HOW TO COMPLETE THIS TASK - In the documentation below, condense the paragraph beginning "The repository ships with" into a short bulleted list that retains its main facts.

The output is fully static and can be served from any HTTP host. The build embeds the git short hash + build date as compile-time constants (visible as a chip in the header that links to the corresponding GitHub commit).

### Deployment

The repository ships with `.github/workflows/deploy.yml` — pushing to `main` automatically builds the bundle and deploys it to GitHub Pages. The Vite `base` is set to `/CroCoDeEL_interpreter/` to match the public URL.

## Tech stack

- React 18 + Vite
- Tailwind CSS (with CSS variables for the dark theme)
- D3 for color interpolation and the network force-layout
- `react-range` for dual-thumb sliders
- `lucide-react` icons
- IndexedDB for the full session, with a one-shot migration from the legacy `lz-string`-compressed `localStorage` payload

## Citing

If the interface contributes to a publication, please cite CroCoDeEL itself:

> Goulet L. et al., *CroCoDeEL: accurate control-free detection of cross-sample contamination in metagenomic data*, Nature Communications 2026. [doi.org/10.1038/s41467-026-72637-9](https://doi.org/10.1038/s41467-026-72637-9)

Collection entries -
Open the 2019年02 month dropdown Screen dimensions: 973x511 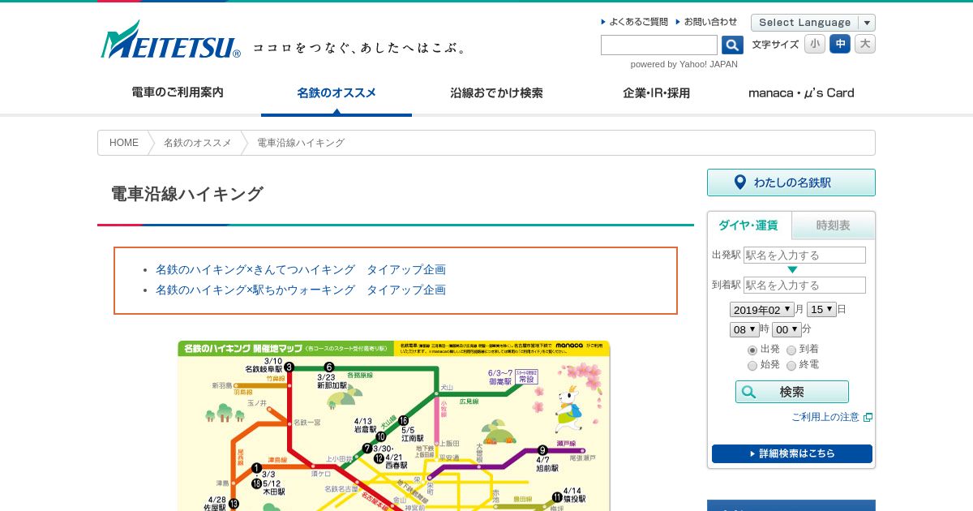point(761,309)
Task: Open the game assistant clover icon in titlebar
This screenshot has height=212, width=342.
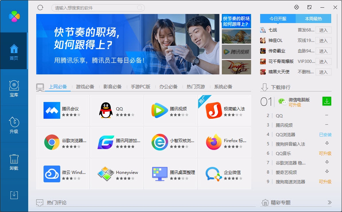Action: pos(297,7)
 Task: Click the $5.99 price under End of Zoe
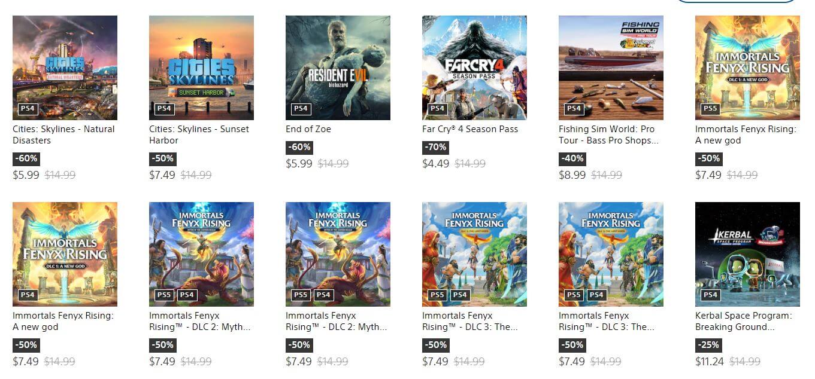coord(299,164)
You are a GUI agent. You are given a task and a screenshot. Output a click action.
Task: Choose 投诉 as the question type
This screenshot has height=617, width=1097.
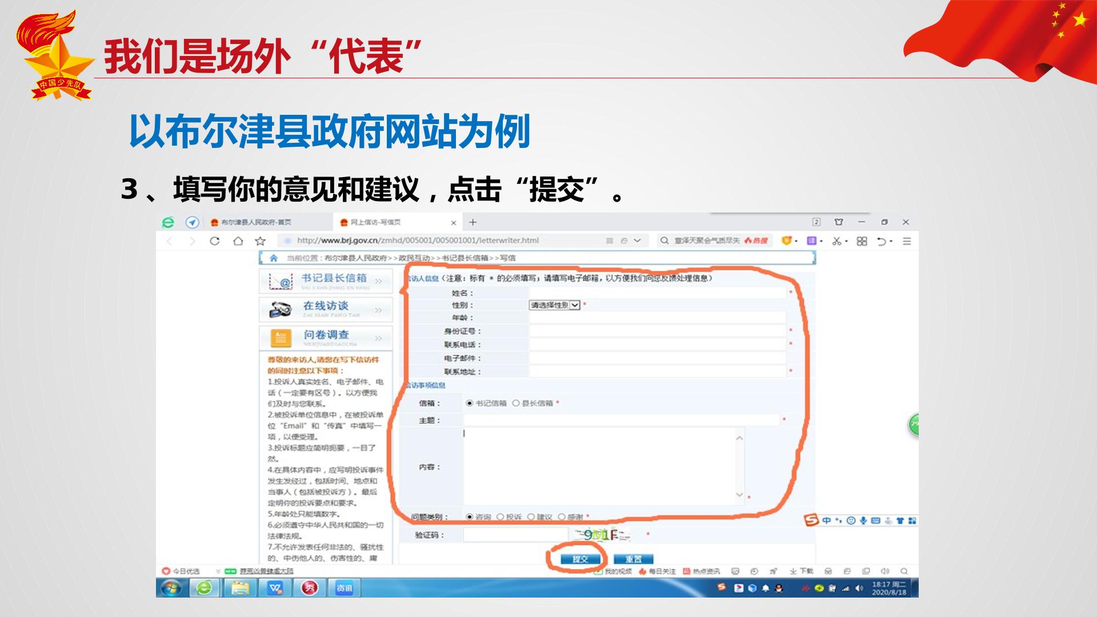[x=500, y=517]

THE ANSWER -
- The repository includes the workflow file `.github/workflows/deploy.yml`.
- Pushing to `main` automatically builds the bundle and deploys it to GitHub Pages.
- The Vite `base` is set to `/CroCoDeEL_interpreter/` to match the public URL.